Red Rocket is an ironic pop takedown of the American Dream

The new film by Sean Baker (The Florida Project, Tangerine) also inarguably features the best use of N’Sync’s “Bye, Bye, Bye” in the history of cinema.

Red Rocket, a term that references both a popular children’s toy and a dog’s erection, is an incredibly apt description of Mikey Saber, the lead character in Sean Baker’s latest film. Mikey, a washed-up horndog who fled the city to his small Texas town,  is already plotting his return to Silicon Valley when he arrives at his estranged wife’s door. He’s a ruthless charmer with sociopathic tendencies. Through Baker’s ironic gaze, which veers between magical realism and stark neorealist tendencies, Mikey comes to represent a facet of the American Dream tainted by entitlement and stark individualism.

Trump blares in the background of critical moments of the film. Rarely addressed by name, but an omnipresent force, the maximalism of Trump’s tenure as president runs heavily in this film. This is simultaneously obnoxious and essential for understanding Baker and Mikey’s worldview, which regards the human experience as transactional. Every interaction, every pleasure and every emotion has the potential to be monetized. If it makes you feel good, Mikey wants to make money off it. 

Like Trump, Mikey charms people susceptible to his promises. His over-the-top decadence and indulgence feel aspirational for those looking for a saviour. In the leading role, Simon Rex has a sleepy-eyed handsomeness that offsets his most reprehensible qualities. He seems simultaneously beaten down and almost childlike in his boundless energy.

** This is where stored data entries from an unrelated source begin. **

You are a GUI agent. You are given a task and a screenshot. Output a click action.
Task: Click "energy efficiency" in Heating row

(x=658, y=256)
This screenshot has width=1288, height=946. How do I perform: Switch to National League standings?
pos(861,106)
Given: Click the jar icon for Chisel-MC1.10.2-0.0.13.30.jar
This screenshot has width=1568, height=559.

His appeal is un-mysterious but also sinister. He’s a ruiner of dreams, even (or mainly) his own.

Mikey falls for an underage worker at a local donut shop. She’s a coy and flirtatious redhead who goes by the name Strawberry. As seen through Mikey’s eyes, she’s a porno fantasy. She’s cute, innocent and sexually insatiable. Not only does he make himself out to be her much older boyfriend, he decides he wants to bring her back to California and make her a star.

Simon Rex (left) in Red Rocket

The fact that the story is told through Mikey’s rose-coloured glasses informs the tone and aesthetics of the film. The movie literally seems infected by various hues of pink — the donuts, the golden light of summer, Strawberry’s… everything. As we see the world through Mikey’s eyes, everything he wants seems to be filtered through commercial aesthetics. Everything he doesn’t want — his estranged wife, responsability, small-town life — has the more drab aesthetics of documentary cinema. There’s no firm line between these two perspectives, and the film veers between them from moment to moment, scene to scene.

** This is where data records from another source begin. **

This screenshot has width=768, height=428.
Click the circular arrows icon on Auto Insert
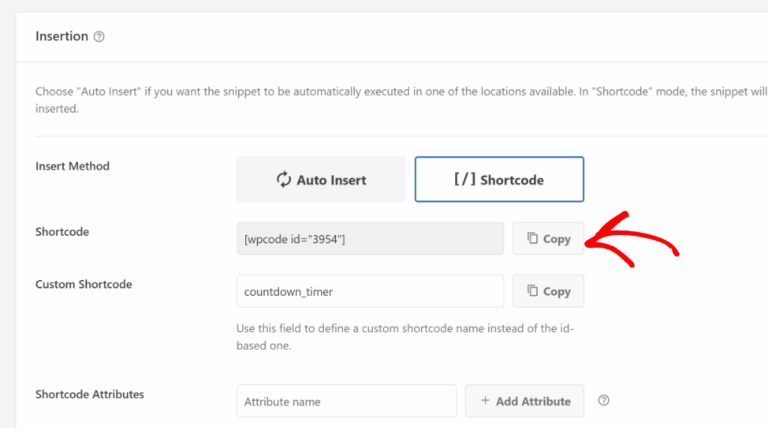click(x=284, y=180)
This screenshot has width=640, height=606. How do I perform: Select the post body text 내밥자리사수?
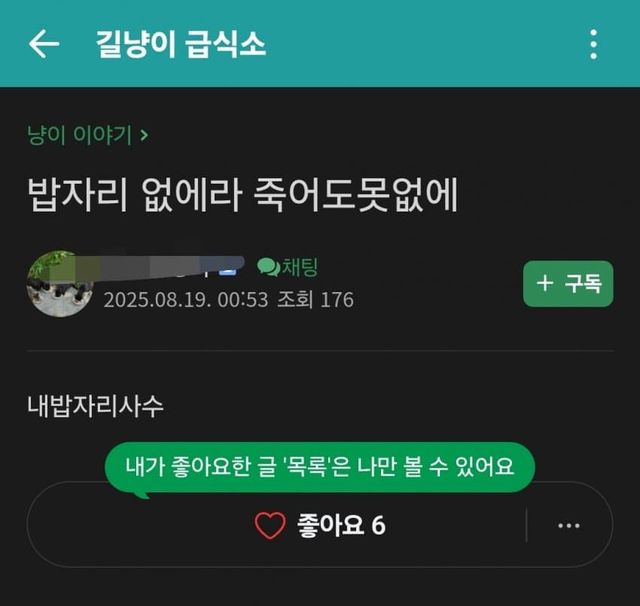point(95,406)
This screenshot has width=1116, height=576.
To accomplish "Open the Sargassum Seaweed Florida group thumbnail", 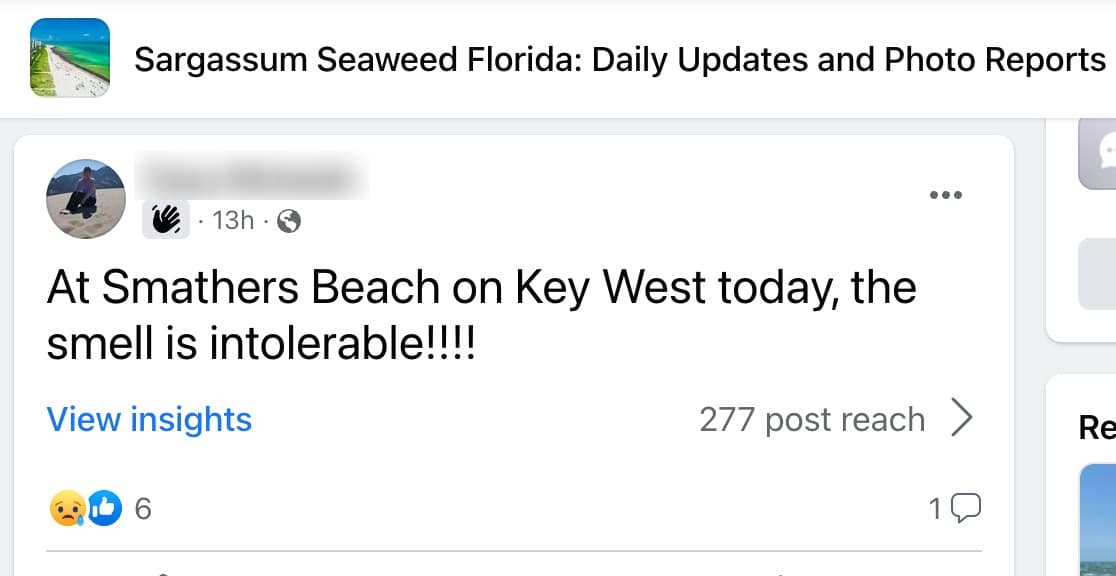I will click(x=70, y=58).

Despite Mikey’s single-mindedness, he seems well-aware of his worst impulses. In one moment with Strawberry, she sings for him. It’s a beautiful moment that hits him to his core. She’s talented, she’s young and she has dreams. Even Mikey, however fleetingly, seems aware that he’s robbing her of true aspirations. Throughout their relationship, he manipulates and pushes her towards ideas and dreams that are not hers. Vulnerable and underage, she nonetheless holds her ground, but Mikey is relentless in his pursuit of fame and fortune even if it means ruining someone else’s life.

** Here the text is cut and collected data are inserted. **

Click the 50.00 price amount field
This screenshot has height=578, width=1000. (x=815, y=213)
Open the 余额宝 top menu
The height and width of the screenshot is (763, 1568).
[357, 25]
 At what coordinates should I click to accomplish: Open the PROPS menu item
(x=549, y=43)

Red Rocket is just another retelling of a social-climbing anti-hero in many ways. Baker’s pop aesthetics lend the film something that feels fresh, and the contemporary framing hints at a virulent sickness deep at the heart of the American experience. Men like Mikey are not aberrations in a culture that values overnight success and individualism. Mikey’s only flaw, in their eyes, is that he’s not a success; if he were, his behaviour would be far more acceptable.

Your mileage with Red Rocket will heavily depend on your relationship with Sean Baker’s other films. If you loved Tangerine and The Florida Project, you’d probably love this. If you think he’s exploitative and annoying, it seems unlikely this movie will change your mind. Or, perhaps you’re like me and you veer between the two: lost in his larger-than-life characterizations but also irked by his navel-gazing depictions of America’s underground. Or maybe I’m among many who has burned out on the over-saturated world of Trump art. ■

Red Rocket, directed by Sean Baker

Red Rocket opened in Montreal theatres on Friday, Dec. 17, and is streaming now in Canada on MUBI.